Working data:

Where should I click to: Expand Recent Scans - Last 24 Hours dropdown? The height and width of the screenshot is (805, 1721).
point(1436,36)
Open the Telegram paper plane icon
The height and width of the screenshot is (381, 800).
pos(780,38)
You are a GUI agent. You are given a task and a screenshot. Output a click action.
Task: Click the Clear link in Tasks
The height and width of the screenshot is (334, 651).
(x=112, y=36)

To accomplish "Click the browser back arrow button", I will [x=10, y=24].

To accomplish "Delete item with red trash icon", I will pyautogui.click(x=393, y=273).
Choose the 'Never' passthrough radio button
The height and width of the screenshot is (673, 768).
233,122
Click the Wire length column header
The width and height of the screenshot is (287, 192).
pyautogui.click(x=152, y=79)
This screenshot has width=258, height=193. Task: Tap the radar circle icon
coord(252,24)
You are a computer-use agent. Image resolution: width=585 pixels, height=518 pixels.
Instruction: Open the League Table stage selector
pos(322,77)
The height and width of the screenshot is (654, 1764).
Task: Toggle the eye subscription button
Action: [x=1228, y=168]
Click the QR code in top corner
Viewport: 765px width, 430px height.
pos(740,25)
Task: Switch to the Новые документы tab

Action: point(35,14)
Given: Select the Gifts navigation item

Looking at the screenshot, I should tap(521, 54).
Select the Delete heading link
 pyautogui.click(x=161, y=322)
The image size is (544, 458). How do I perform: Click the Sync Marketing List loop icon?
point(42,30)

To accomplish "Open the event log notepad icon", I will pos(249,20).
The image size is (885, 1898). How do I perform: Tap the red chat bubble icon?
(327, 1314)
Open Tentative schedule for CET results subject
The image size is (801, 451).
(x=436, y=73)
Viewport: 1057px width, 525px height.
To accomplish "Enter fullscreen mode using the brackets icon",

Your goal: An exact repeat of the lines from the one containing "The image size is (801, 451)." through the final line of the entries is the whole answer.

Result for this task:
The image size is (801, 451).
(x=436, y=73)
Viewport: 1057px width, 525px height.
To accomplish "Enter fullscreen mode using the brackets icon",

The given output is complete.